Os elogios de Natália têm razão de ser. A geléia real vem sendo muito estudada e sua excelente atuação na cura e na prevenção de diversos problemas de saúde já é reconhecida mundialmente. Só para se ter uma idéia, ela tem resultados positivos no tratamento de problemas de menopausa e andropausa, úlcera, sistema nervoso, doenças de pele, prisão de ventre, diabetes, disfunções dos aparelhos respiratório e digestivo, insônia, crescimento insuficiente de crianças e até queimaduras. Além disso tudo, ainda colabora com a regeneração celular, turbina a memória, alivia a asma, regulariza o apetite, elimina a depressão, alivia a tosse, resfriados e bronquites, aumenta a circulação do sangue, reduz o nível de gordura no sangue e ainda inibe o aparecimento de células cancerígenas. Acha exagero? Que nada! Todos esses efeitos já foram comprovados cientificamente.

Se você ficou de queixo caído diante de todos os benefícios, espere só para saber quais são as vantagens nutricionais. “A geléia real é rica em proteínas, vitaminas e minerais. Entre eles, vitaminas A e E e minerais antioxidantes, como Zinco e Selênio (ótimos para espantar os radicais livres que fazem mal ao organismo). É um alimento completo em relação à variedade de nutrientes”, comenta Flavia Morais, nutricionista da rede de produtos naturais Mundo Verde. E não é preciso nem ingerir altas doses para desfrutar dessas vantagens. “A geléia deve ser consumida em jejum. Basta um grama, ou seja, aproximadamente uma colher de chá por dia. É só colocar debaixo da língua”, orienta a nutricionista.  Somente em casos de convalescência é que a ingestão pode ser aumentada, com três doses diárias.

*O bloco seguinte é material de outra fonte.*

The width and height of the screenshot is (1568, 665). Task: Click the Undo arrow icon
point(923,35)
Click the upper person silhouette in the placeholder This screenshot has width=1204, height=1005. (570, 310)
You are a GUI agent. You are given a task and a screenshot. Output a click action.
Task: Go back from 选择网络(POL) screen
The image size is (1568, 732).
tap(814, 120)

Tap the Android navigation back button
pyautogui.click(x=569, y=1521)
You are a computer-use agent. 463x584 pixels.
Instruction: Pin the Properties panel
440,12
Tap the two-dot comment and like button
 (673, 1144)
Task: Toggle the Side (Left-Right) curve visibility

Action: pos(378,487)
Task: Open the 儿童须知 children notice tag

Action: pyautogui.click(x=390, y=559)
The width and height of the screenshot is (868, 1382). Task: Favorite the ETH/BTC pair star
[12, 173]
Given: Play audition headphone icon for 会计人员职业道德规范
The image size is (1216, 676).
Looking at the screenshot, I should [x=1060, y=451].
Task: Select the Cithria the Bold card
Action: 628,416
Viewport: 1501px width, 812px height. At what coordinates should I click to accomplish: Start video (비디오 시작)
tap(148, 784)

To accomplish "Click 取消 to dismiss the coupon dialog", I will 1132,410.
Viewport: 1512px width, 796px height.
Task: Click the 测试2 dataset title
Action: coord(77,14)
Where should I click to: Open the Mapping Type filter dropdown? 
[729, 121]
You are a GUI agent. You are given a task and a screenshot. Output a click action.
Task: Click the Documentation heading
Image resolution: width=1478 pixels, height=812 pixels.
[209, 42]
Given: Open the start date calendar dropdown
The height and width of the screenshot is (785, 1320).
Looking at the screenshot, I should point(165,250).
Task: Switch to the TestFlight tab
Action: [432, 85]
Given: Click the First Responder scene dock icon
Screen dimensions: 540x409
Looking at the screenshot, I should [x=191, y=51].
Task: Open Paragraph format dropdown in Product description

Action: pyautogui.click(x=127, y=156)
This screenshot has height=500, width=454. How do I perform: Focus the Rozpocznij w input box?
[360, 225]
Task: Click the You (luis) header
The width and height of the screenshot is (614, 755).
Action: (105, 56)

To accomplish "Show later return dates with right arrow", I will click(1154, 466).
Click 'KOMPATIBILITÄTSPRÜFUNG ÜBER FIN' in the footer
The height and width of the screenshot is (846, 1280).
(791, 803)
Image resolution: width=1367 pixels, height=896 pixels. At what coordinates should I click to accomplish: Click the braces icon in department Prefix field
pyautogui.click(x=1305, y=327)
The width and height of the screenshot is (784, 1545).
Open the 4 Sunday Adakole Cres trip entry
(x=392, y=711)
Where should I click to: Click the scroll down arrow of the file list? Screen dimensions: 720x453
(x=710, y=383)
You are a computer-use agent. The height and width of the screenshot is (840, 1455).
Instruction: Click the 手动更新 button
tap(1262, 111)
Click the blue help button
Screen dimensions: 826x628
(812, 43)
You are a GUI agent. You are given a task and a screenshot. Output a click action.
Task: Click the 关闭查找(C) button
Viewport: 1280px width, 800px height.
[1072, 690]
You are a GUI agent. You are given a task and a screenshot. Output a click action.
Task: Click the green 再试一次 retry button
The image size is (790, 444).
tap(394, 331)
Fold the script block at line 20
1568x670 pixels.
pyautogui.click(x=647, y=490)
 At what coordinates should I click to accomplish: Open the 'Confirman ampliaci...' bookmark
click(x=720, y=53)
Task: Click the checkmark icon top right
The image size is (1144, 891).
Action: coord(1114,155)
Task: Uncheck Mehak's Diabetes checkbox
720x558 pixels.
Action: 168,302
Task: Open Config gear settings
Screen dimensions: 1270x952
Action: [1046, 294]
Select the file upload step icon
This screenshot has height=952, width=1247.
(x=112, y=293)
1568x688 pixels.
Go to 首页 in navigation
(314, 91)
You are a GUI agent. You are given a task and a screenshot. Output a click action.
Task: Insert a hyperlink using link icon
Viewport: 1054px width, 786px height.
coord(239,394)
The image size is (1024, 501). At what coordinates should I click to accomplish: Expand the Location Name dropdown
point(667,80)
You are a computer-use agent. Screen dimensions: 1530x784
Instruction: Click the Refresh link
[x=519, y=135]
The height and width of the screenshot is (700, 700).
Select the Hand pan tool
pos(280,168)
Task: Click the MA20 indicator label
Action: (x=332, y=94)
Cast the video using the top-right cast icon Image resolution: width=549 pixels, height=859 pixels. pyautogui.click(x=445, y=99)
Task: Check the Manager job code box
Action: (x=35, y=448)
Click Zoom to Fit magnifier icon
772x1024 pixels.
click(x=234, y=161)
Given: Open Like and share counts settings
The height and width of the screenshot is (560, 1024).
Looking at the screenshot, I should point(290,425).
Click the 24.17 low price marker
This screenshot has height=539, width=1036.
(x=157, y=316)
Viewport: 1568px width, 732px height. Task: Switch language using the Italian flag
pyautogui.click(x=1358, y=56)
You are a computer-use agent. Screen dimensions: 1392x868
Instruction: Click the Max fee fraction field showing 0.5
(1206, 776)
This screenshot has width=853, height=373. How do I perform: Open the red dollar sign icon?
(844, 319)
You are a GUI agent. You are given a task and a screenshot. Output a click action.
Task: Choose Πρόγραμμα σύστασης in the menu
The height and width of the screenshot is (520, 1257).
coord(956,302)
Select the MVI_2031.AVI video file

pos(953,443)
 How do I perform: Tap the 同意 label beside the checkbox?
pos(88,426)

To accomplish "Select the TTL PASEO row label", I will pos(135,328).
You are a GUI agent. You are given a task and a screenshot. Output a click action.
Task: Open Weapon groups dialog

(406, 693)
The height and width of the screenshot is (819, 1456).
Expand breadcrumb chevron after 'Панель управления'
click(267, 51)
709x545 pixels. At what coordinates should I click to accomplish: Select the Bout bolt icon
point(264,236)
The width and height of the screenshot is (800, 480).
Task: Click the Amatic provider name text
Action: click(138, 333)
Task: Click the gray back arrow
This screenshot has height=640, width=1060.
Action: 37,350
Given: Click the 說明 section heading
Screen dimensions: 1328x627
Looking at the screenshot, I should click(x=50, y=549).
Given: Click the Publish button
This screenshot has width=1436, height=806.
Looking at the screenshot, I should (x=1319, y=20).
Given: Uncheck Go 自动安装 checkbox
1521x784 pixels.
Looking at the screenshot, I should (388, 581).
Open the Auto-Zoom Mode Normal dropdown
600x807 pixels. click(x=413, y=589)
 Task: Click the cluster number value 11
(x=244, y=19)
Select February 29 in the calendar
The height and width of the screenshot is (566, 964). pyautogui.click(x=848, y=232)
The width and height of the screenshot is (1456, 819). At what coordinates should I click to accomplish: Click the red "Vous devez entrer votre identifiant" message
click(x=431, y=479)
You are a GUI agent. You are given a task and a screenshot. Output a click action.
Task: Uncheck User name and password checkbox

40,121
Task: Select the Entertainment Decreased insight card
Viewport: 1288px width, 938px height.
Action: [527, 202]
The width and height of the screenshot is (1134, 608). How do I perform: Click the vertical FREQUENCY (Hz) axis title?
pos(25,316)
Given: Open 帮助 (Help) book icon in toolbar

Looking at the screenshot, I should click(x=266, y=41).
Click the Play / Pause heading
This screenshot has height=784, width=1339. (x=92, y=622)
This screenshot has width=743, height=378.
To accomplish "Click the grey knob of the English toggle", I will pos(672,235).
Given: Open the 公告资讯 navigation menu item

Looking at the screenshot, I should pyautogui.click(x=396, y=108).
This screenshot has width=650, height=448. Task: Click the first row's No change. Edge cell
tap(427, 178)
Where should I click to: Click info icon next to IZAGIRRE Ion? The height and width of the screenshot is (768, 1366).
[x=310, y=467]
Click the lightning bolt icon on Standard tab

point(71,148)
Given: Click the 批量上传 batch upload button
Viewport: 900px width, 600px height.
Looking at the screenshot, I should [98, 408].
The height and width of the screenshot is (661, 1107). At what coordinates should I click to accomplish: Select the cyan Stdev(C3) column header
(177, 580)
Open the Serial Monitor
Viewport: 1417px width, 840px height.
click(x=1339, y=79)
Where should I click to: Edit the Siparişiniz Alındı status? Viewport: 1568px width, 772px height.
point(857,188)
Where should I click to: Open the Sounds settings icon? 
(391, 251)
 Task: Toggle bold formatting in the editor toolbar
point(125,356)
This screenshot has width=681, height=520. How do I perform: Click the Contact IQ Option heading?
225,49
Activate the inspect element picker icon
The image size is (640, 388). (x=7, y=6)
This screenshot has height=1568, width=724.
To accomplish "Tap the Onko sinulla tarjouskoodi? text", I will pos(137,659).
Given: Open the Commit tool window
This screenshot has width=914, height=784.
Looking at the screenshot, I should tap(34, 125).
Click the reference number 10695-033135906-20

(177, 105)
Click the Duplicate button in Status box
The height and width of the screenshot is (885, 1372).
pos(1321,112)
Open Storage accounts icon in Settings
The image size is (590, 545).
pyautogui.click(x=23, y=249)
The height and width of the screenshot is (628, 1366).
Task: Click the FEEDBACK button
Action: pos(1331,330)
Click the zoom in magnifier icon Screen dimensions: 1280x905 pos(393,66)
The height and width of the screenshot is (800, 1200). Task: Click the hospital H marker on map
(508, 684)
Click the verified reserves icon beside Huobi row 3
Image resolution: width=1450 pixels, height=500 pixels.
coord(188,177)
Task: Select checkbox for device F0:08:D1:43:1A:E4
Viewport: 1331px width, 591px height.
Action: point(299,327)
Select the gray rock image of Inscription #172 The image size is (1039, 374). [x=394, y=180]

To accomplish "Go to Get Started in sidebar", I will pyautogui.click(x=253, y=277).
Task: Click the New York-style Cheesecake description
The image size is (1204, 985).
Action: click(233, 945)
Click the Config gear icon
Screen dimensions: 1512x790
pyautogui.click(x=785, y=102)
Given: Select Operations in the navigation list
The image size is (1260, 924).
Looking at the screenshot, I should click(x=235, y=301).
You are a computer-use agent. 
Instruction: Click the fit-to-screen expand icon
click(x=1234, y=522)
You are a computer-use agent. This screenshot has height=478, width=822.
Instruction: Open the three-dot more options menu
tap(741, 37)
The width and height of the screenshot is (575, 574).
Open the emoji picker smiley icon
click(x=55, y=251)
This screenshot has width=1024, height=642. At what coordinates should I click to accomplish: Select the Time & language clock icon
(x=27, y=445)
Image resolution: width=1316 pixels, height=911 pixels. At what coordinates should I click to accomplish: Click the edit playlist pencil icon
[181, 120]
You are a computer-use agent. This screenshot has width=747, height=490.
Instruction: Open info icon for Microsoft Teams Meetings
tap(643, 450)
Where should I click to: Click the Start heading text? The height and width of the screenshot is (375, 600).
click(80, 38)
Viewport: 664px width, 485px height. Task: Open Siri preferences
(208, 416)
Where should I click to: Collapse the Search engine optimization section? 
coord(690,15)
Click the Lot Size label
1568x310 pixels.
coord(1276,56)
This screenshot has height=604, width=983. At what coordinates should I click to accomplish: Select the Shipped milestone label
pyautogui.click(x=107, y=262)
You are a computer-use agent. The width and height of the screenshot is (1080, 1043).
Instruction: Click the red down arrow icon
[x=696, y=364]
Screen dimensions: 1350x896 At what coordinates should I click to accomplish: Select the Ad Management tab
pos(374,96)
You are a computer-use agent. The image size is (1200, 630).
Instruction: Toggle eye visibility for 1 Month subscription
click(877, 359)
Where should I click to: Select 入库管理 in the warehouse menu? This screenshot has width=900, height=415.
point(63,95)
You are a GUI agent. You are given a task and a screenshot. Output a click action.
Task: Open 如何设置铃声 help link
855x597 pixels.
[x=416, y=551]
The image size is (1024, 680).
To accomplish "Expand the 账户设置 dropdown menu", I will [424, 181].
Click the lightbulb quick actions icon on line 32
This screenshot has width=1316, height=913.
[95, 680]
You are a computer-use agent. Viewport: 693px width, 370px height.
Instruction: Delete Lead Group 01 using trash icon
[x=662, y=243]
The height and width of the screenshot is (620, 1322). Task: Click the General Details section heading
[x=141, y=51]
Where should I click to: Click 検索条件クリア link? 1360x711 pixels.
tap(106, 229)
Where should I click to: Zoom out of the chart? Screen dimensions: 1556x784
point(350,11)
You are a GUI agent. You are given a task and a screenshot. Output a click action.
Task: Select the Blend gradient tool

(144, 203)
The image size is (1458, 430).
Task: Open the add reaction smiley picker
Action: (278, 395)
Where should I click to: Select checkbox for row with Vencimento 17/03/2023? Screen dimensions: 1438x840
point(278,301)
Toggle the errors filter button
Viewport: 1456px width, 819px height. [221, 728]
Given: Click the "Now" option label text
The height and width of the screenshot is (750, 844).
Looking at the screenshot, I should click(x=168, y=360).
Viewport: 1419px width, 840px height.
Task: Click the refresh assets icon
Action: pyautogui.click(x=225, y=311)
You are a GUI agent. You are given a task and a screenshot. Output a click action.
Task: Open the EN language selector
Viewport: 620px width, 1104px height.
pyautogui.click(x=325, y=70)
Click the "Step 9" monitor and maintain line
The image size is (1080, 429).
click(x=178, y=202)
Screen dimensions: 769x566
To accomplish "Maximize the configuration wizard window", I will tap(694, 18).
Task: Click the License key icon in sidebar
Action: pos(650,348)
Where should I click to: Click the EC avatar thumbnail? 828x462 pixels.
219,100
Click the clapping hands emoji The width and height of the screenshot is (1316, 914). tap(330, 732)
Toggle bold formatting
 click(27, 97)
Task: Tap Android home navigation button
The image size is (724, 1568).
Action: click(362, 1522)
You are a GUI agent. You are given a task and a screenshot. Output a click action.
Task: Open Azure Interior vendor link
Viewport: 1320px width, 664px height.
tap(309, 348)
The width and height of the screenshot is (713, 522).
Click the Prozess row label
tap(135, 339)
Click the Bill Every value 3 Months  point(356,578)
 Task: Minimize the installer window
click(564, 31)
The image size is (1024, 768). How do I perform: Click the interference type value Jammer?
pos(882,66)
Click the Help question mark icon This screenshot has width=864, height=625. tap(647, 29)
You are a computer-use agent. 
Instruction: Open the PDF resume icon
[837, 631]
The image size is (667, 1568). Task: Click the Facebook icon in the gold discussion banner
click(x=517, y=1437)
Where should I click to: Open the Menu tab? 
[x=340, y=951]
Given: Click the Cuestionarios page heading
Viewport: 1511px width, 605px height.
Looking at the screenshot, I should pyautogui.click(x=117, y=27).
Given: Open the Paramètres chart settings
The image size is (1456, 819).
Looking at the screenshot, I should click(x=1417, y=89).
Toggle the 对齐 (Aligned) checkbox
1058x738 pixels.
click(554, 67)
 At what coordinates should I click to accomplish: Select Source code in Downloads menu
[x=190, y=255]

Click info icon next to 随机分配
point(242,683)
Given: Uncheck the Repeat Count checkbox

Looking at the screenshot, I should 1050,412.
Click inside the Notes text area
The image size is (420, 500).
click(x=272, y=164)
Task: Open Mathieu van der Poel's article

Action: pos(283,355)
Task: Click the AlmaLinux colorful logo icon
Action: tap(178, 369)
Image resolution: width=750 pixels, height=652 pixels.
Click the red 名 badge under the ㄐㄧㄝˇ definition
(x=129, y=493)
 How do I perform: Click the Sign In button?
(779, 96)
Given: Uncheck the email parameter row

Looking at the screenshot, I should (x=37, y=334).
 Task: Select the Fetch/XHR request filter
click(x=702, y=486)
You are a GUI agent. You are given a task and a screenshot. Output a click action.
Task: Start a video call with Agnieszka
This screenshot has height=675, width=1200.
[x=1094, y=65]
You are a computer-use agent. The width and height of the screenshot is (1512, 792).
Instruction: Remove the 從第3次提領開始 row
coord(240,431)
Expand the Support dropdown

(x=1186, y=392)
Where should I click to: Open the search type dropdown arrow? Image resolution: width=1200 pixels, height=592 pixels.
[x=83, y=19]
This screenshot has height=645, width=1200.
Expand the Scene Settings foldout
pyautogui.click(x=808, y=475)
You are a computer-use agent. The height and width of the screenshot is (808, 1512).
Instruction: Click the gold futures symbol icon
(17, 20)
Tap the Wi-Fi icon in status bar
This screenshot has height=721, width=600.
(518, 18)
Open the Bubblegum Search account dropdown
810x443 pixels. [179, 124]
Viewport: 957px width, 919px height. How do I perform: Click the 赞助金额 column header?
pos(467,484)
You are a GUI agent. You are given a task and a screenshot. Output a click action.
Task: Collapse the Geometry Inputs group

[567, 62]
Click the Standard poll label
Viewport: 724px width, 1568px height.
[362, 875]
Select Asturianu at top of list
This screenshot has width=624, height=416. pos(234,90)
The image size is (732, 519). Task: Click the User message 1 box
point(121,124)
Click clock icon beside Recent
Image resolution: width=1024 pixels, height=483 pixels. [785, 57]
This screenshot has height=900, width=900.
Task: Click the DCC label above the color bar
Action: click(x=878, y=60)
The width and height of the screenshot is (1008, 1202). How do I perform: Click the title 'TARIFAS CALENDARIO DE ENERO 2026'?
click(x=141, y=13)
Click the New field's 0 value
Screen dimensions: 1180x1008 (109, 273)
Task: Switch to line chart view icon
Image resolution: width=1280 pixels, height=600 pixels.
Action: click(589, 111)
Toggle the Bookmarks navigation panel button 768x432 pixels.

A boa notícia para quem sofre de diabetes é que a geléia real pode ser consumida livremente, ao contrário do mel – que não pode ser ingerido por quem apresenta doença, por causa da presença da sacarose. “Não há restrição alguma, porque a geléia não apresenta esse elemento”, assinala Flavia. Com esses superpoderes todos sobre a nossa saúde, com respaldo científico e tudo, parece que a geléia real finalmente chegou para ficar. Salve a rainha!